Ministro de Minas e Energia
Pedágio oficial – Líder do PPS na Câmara dos Deputados, Rubens Bueno (PR) deve protocolar nesta segunda-feira (25) dois requerimentos na Casa legislativa. O primeiro na Comissão Representativa do Congresso Nacional para ouvir o ministro de Minas e Energia, Edison Lobão, do PMDB. O segundo deverá ser protocolado na Comissão de Fiscalização e Controle para realização de uma audiência pública para ouvir o diretor-geral da Agência Nacional do Petróleo (ANP), Haroldo Lima.
Em nota, Bueno defendeu o imediato afastamento dos assessores flagrados em um vídeo, gravados em maio de 2008, supostamente exigindo propina.

 “Esta é a forma mais isenta para buscar investigação séria de mais este episódio do governo do PT. A denúncia é gravíssima”, afirmou.

Durante o recesso parlamentar, o Congresso funciona em esquema de plantão. Uma comissão mista de oito senadores e 17 deputados está de prontidão até 1º de agosto, mas só é convocada para tratar de temas emergenciais. Requerimentos desse tipo não têm prazo e, portanto, não recebem tratamento de urgência.

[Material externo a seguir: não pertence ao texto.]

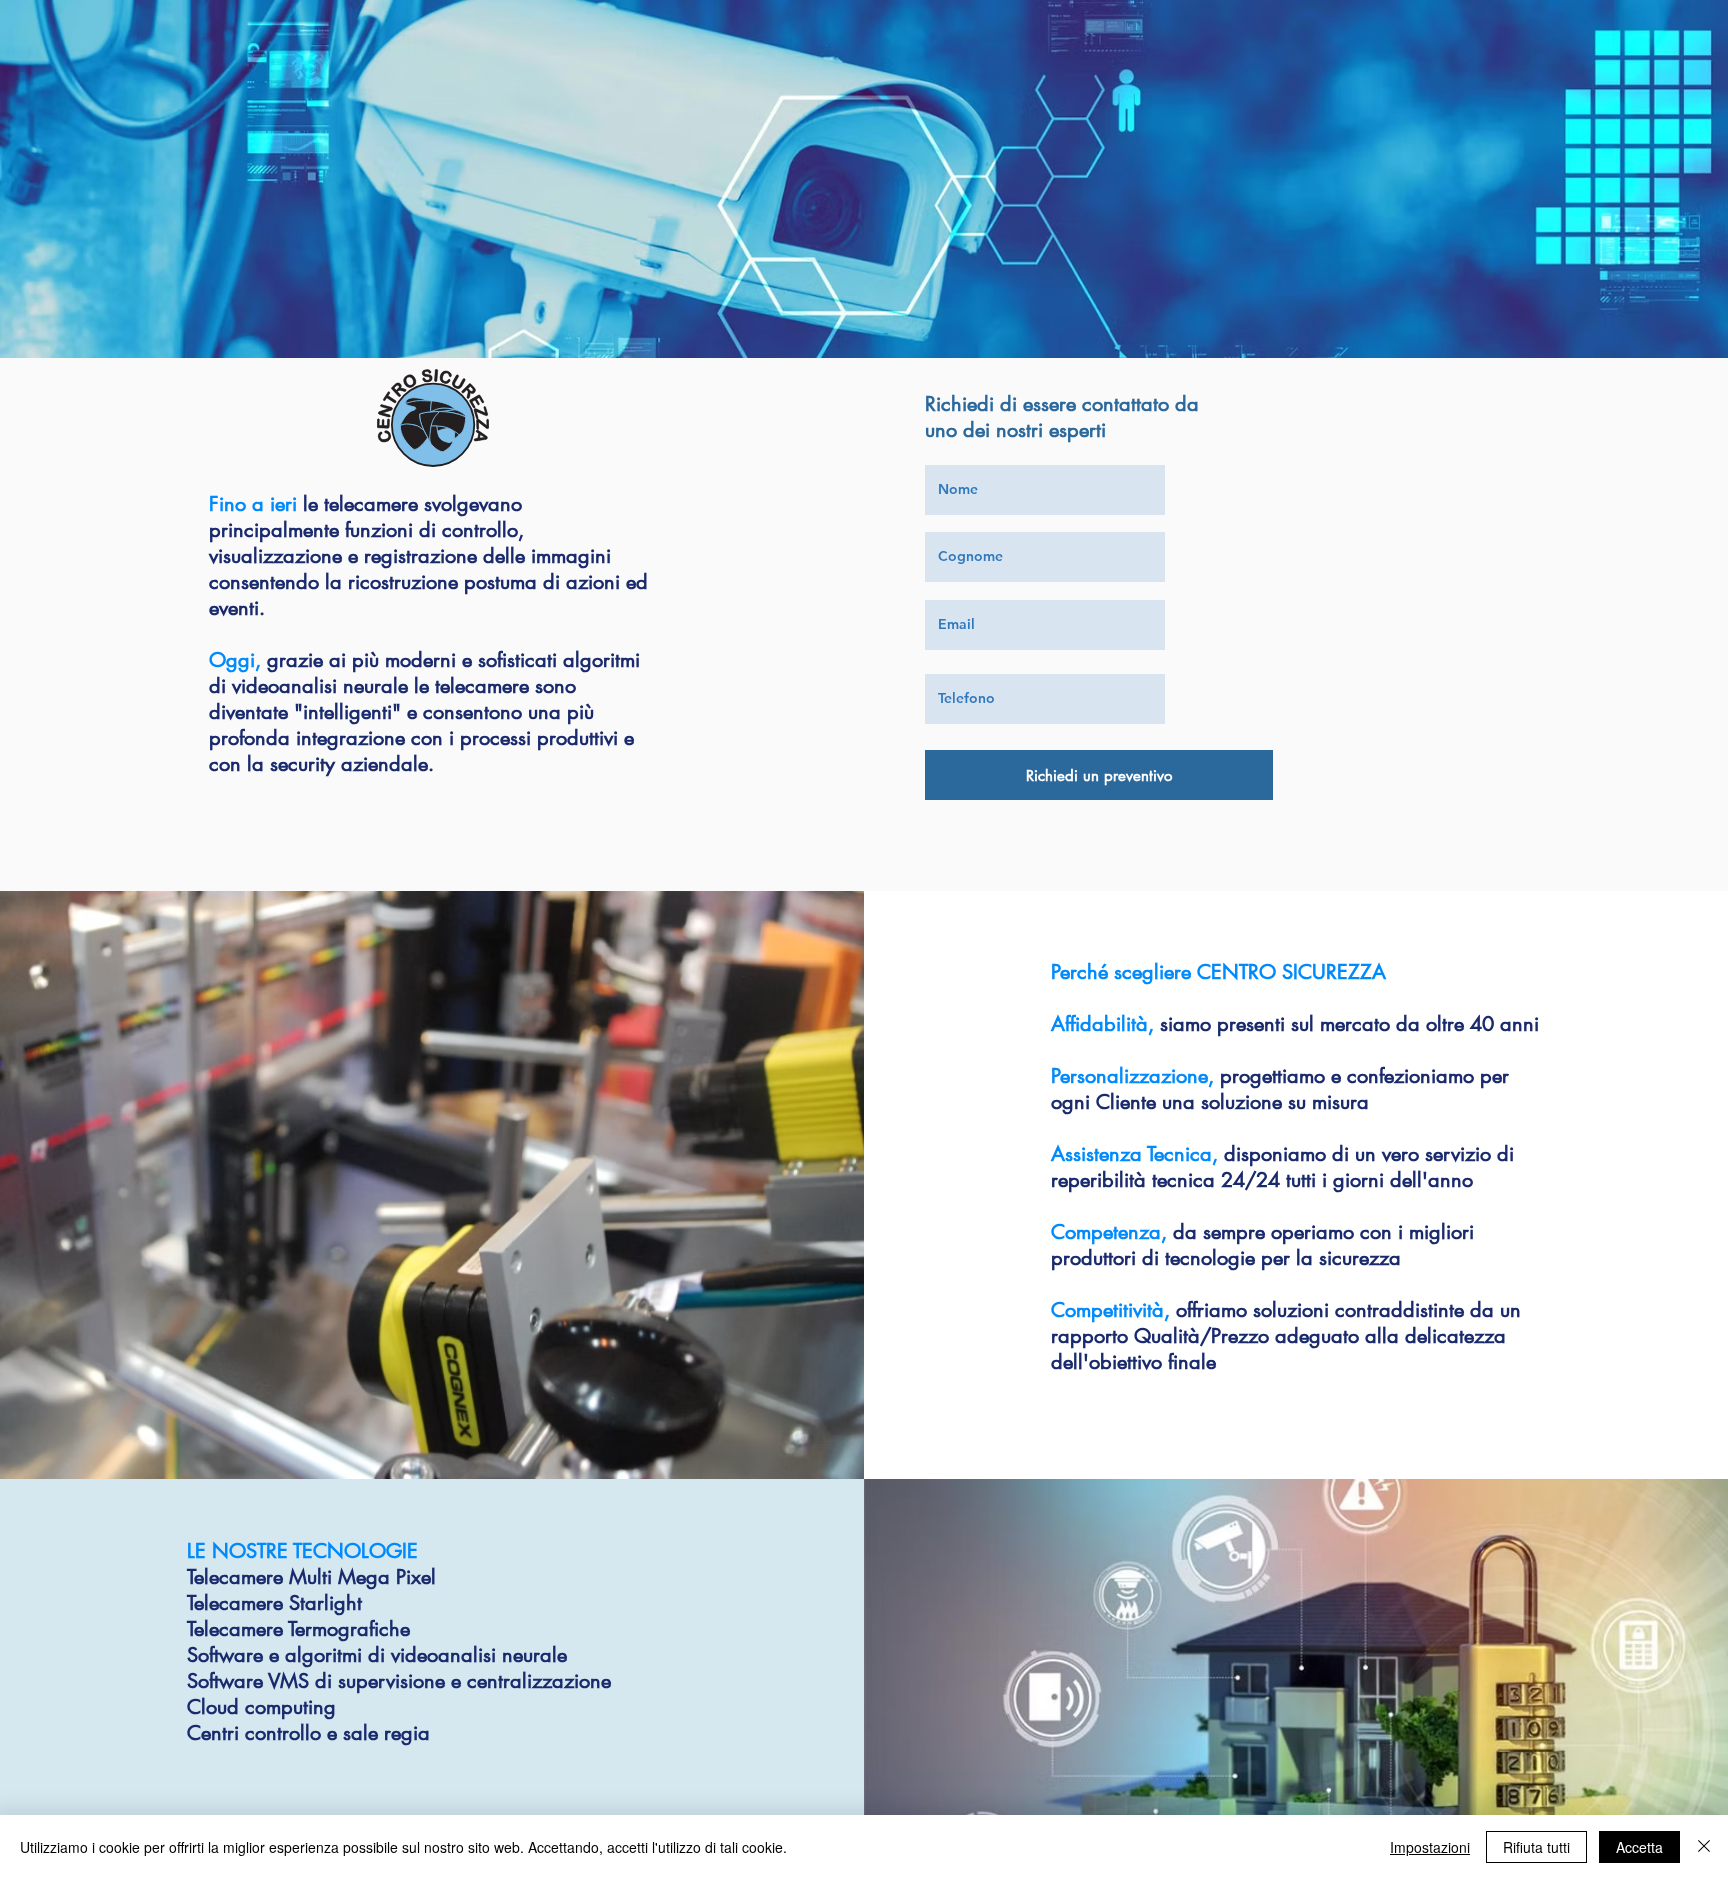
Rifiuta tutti (1536, 1847)
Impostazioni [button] (1430, 1847)
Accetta (1639, 1847)
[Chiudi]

Hoje, a oposição tem três deputados e dois senadores – entre eles, não há representantes do PPS – na comissão mista. O requerimento precisa ser analisado e votado até a próxima sexta-feira. Isso, no entanto, só ocorrerá se os governistas aceitarem.

Agência nega denúncia de aparelhamento político

Segundo a reportagem da revista Época, as filmagens sugerem a existência de esquema de cobrança de propinas dentro da ANP, aparelhada pelo PC do B, em que assessores pediriam dinheiro para destravar processos de empresas de combustíveis.

Ainda de acordo com a publicação, a advogada Vanusa Sampaio, do Rio, que representa companhias do ramo, foi procurada por dois assessores da ANP, Antonio José Moreira e Daniel Carvalho de Lima. A dupla teria afirmado falar em nome do então superintendente Edson Silva, um ex-deputado federal do PC do B.

Em nota, a ANP classificou as acusações como “falsidades’’. Segundo a agência, Moreira e Lima nunca foram do seu quadro de servidores permanentes – o primeiro é servidor da Procuradoria da Fazenda Federal e foi destacado para o acompanhamento de processos na agência, e o segundo era estagiário. Segundo a ANP, os dois estão fora da agência há mais de dois anos.

A nota afirma ainda que Silva nega ter autorizado qualquer pessoa a falar em seu nome para cobrar propina. A ANP negou também que haja aparelhamento político na agência.

Entenda o caso – Reportagem da revista Época desta semana afirma que vídeos gravados sob a orientação da Polícia Federal, a pedido do Ministério Público, exibem cenas de suposta corrupção de funcionários da ANP:

Em 5 de maio de 2008, dois assessores da ANP, Antonio José Moreira e Daniel Carvalho de Lima, entraram na sala da advogada Vanusa Sampaio, do Rio, que representa companhias do ramo. Diziam falar em nome do então superintendente Edson Silva. Sem que suspeitassem, foram gravados.

No vídeo, dizem que, do total da propina (R$ 40 mil), Silva levaria R$ 25 mil e os R$ 15 mil restantes seriam rateados entre os dois. Em seguida, propõem à advogada que passe a extorquir outras empresas.

A Superintendência de Abastecimento, comandada por Silva à época, define cotas de venda de combustíveis e libera e cassa licenças de distribuidoras e postos.